> [What you are asked to do] A verbatim copy of every record is needed.

Dataset entries:
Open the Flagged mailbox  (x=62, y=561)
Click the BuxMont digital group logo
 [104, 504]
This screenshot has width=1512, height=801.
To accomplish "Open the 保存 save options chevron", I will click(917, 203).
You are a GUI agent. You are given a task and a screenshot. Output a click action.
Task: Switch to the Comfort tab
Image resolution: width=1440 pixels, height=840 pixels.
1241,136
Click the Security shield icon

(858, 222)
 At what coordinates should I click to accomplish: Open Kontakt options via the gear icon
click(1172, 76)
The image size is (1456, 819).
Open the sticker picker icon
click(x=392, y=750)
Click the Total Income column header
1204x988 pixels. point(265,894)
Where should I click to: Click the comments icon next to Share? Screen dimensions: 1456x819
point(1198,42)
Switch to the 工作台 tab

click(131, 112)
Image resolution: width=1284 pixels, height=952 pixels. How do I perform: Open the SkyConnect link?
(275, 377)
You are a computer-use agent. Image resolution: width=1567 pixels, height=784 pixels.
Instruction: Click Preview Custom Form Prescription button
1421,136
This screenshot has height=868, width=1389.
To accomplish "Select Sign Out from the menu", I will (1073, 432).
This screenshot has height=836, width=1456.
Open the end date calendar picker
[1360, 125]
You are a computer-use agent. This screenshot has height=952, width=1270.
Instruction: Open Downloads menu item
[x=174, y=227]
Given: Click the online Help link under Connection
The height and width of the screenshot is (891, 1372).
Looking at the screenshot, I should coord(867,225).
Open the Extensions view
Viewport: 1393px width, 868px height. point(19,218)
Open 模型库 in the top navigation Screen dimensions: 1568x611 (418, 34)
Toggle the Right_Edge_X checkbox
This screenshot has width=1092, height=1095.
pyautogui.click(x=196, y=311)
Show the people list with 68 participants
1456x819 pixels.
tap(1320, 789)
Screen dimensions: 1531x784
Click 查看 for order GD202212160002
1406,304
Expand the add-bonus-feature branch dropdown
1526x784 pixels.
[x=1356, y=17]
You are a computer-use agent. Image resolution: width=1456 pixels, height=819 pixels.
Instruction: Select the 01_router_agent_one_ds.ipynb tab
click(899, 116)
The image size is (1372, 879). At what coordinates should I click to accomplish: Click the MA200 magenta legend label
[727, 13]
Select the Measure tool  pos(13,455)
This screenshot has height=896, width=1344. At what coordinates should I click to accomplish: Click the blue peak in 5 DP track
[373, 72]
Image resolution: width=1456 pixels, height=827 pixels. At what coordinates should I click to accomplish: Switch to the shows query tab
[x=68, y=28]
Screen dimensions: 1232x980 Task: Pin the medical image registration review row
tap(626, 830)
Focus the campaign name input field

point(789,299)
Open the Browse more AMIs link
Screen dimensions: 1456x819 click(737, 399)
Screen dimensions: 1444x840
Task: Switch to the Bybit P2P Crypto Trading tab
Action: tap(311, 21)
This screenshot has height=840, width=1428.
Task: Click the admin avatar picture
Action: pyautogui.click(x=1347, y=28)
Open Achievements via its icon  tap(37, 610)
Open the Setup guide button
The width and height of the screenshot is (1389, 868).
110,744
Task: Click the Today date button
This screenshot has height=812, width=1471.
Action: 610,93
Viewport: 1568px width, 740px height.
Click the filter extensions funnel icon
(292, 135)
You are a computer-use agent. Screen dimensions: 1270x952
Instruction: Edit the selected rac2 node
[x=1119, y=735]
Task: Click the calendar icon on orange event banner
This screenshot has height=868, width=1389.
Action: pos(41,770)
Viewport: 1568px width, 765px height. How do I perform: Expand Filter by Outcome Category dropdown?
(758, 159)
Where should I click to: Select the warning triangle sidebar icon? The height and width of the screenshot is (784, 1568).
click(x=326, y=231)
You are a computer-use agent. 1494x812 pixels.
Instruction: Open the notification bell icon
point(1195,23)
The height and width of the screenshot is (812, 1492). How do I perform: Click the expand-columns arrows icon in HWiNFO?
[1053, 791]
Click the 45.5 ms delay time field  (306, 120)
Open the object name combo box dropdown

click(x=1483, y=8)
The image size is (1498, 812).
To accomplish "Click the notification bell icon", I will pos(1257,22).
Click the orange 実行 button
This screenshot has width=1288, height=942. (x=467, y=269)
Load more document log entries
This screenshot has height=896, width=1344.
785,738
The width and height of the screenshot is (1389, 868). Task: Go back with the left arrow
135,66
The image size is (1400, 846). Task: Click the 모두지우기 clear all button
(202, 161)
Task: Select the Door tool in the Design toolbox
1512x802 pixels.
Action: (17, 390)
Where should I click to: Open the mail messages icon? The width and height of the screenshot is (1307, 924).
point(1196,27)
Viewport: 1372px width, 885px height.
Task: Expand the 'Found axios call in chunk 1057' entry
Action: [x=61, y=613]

> [Answer to the exercise]
Open the Flagged mailbox  (x=62, y=561)
Click the BuxMont digital group logo
 [104, 504]
This screenshot has width=1512, height=801.
To accomplish "Open the 保存 save options chevron", I will click(917, 203).
You are a GUI agent. You are given a task and a screenshot. Output a click action.
Task: Switch to the Comfort tab
Image resolution: width=1440 pixels, height=840 pixels.
1241,136
Click the Security shield icon

(858, 222)
 At what coordinates should I click to accomplish: Open Kontakt options via the gear icon
click(1172, 76)
The image size is (1456, 819).
Open the sticker picker icon
click(x=392, y=750)
Click the Total Income column header
1204x988 pixels. point(265,894)
Where should I click to: Click the comments icon next to Share? Screen dimensions: 1456x819
point(1198,42)
Switch to the 工作台 tab

click(131, 112)
Image resolution: width=1284 pixels, height=952 pixels. How do I perform: Open the SkyConnect link?
(275, 377)
You are a computer-use agent. Image resolution: width=1567 pixels, height=784 pixels.
Instruction: Click Preview Custom Form Prescription button
1421,136
This screenshot has height=868, width=1389.
To accomplish "Select Sign Out from the menu", I will (1073, 432).
This screenshot has height=836, width=1456.
Open the end date calendar picker
[1360, 125]
You are a computer-use agent. This screenshot has height=952, width=1270.
Instruction: Open Downloads menu item
[x=174, y=227]
Given: Click the online Help link under Connection
The height and width of the screenshot is (891, 1372).
Looking at the screenshot, I should coord(867,225).
Open the Extensions view
Viewport: 1393px width, 868px height. point(19,218)
Open 模型库 in the top navigation Screen dimensions: 1568x611 (418, 34)
Toggle the Right_Edge_X checkbox
This screenshot has width=1092, height=1095.
pyautogui.click(x=196, y=311)
Show the people list with 68 participants
1456x819 pixels.
tap(1320, 789)
Screen dimensions: 1531x784
Click 查看 for order GD202212160002
1406,304
Expand the add-bonus-feature branch dropdown
1526x784 pixels.
[x=1356, y=17]
You are a computer-use agent. Image resolution: width=1456 pixels, height=819 pixels.
Instruction: Select the 01_router_agent_one_ds.ipynb tab
click(899, 116)
The image size is (1372, 879). At what coordinates should I click to accomplish: Click the MA200 magenta legend label
[727, 13]
Select the Measure tool  pos(13,455)
This screenshot has height=896, width=1344. At what coordinates should I click to accomplish: Click the blue peak in 5 DP track
[373, 72]
Image resolution: width=1456 pixels, height=827 pixels. At what coordinates should I click to accomplish: Switch to the shows query tab
[x=68, y=28]
Screen dimensions: 1232x980 Task: Pin the medical image registration review row
tap(626, 830)
Focus the campaign name input field

point(789,299)
Open the Browse more AMIs link
Screen dimensions: 1456x819 click(737, 399)
Screen dimensions: 1444x840
Task: Switch to the Bybit P2P Crypto Trading tab
Action: tap(311, 21)
This screenshot has height=840, width=1428.
Task: Click the admin avatar picture
Action: pyautogui.click(x=1347, y=28)
Open Achievements via its icon  tap(37, 610)
Open the Setup guide button
The width and height of the screenshot is (1389, 868).
110,744
Task: Click the Today date button
This screenshot has height=812, width=1471.
Action: 610,93
Viewport: 1568px width, 740px height.
Click the filter extensions funnel icon
(292, 135)
You are a computer-use agent. Screen dimensions: 1270x952
Instruction: Edit the selected rac2 node
[x=1119, y=735]
Task: Click the calendar icon on orange event banner
This screenshot has height=868, width=1389.
Action: pos(41,770)
Viewport: 1568px width, 765px height. How do I perform: Expand Filter by Outcome Category dropdown?
(758, 159)
Where should I click to: Select the warning triangle sidebar icon? The height and width of the screenshot is (784, 1568).
click(x=326, y=231)
You are a computer-use agent. 1494x812 pixels.
Instruction: Open the notification bell icon
point(1195,23)
The height and width of the screenshot is (812, 1492). How do I perform: Click the expand-columns arrows icon in HWiNFO?
[1053, 791]
Click the 45.5 ms delay time field  (306, 120)
Open the object name combo box dropdown

click(x=1483, y=8)
The image size is (1498, 812).
To accomplish "Click the notification bell icon", I will pos(1257,22).
Click the orange 実行 button
This screenshot has width=1288, height=942. (x=467, y=269)
Load more document log entries
This screenshot has height=896, width=1344.
785,738
The width and height of the screenshot is (1389, 868). Task: Go back with the left arrow
135,66
The image size is (1400, 846). Task: Click the 모두지우기 clear all button
(202, 161)
Task: Select the Door tool in the Design toolbox
1512x802 pixels.
Action: (17, 390)
Where should I click to: Open the mail messages icon? The width and height of the screenshot is (1307, 924).
point(1196,27)
Viewport: 1372px width, 885px height.
Task: Expand the 'Found axios call in chunk 1057' entry
Action: [x=61, y=613]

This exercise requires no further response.